Patient education is also important. Successful diabetes education efforts have led to widespread recognition of hemoglobin A1c as the standard diagnostic test for monitoring glycemic control. If a different test is used, the practitioner needs to explain the rationale to the patient and provide education on the alternative method. A diabetes educator, clinical pharmacist, or nurse may be able to facilitate this education.
If the patient has an abnormal hemoglobin variant, it should be added to the problem list. Consider adding ICD-10 code D58.2 (abnormal hemoglobin not otherwise specified) or D58 (other hereditary hemolytic anemias).
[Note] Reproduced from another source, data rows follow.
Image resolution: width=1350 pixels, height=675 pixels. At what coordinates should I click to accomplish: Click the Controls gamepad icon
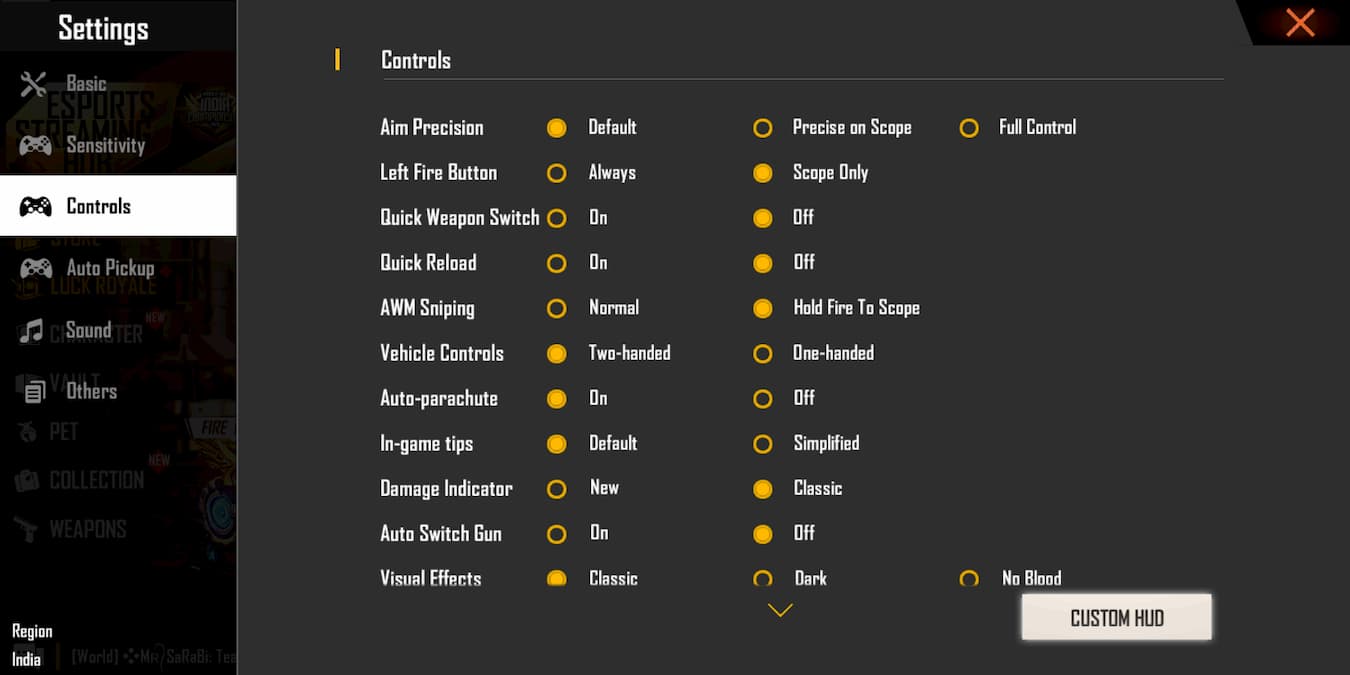tap(35, 206)
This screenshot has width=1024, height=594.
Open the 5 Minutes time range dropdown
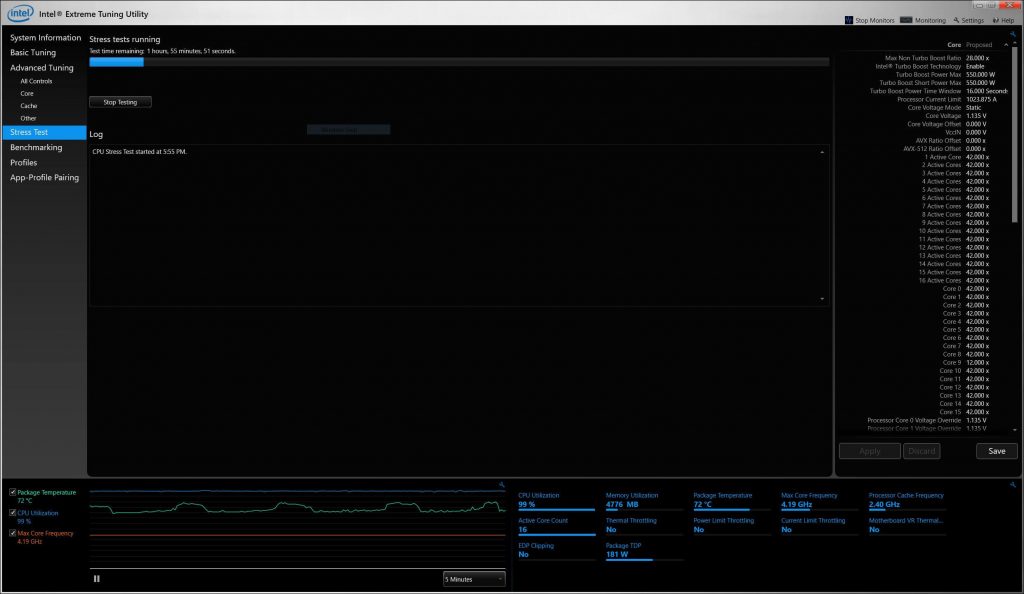pyautogui.click(x=474, y=579)
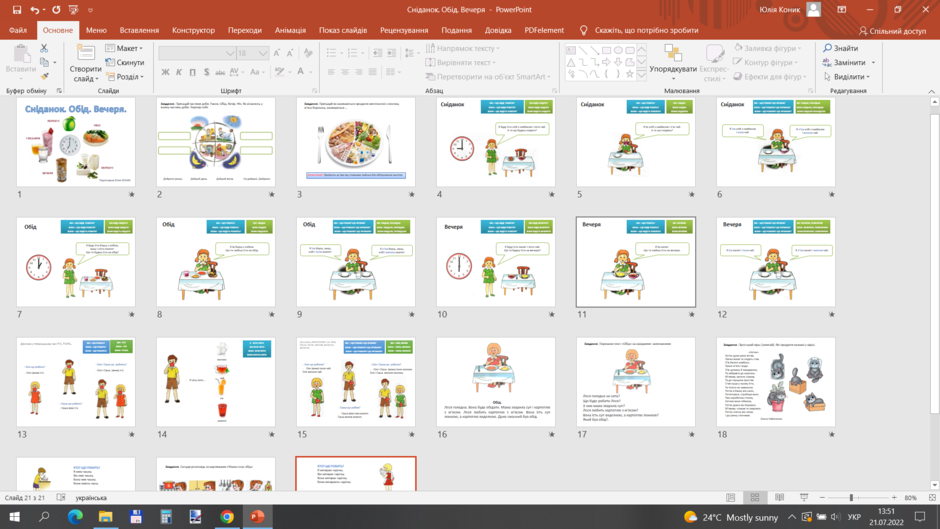Open Упорядкувати arrange tool
Screen dimensions: 940x529
pyautogui.click(x=673, y=63)
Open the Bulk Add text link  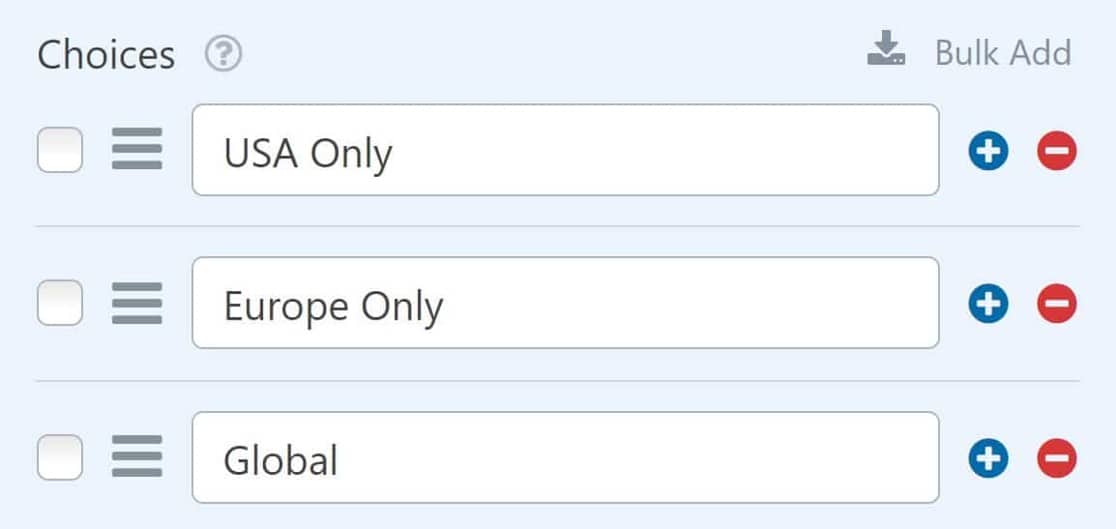pos(1003,53)
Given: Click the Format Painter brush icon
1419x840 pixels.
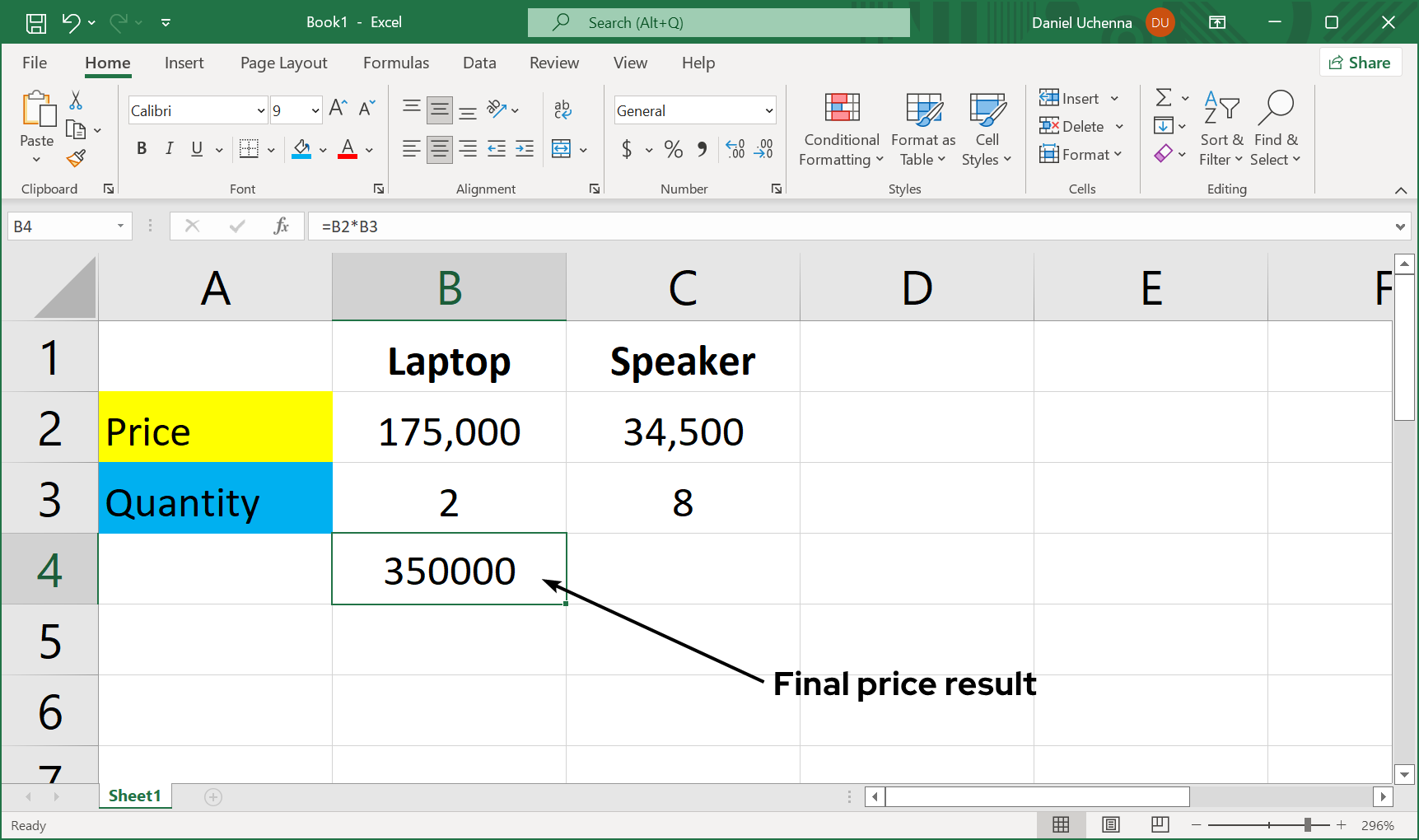Looking at the screenshot, I should tap(77, 158).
Each facility can consider development and implementation of specific solutions.
Finally, insurance companies and other groups focused on quality metrics need to be informed of the inaccuracy of hemoglobin A1c testing for individual patients. With so many groups transitioning to population health data, a missing or inaccurate hemoglobin A1c test may affect the ability to assess glycemic control across a patient population and could affect assessment of performance measures for individual clinicians and practice groups. If data sets are automatically abstracted, the auditing software can penalize providers for not having tested hemoglobin A1c as a fundamental component of diabetes management.
DISCLOSURES
The authors report no relevant financial relationships which, in the context of their contributions, could be perceived as a potential conflict of interest.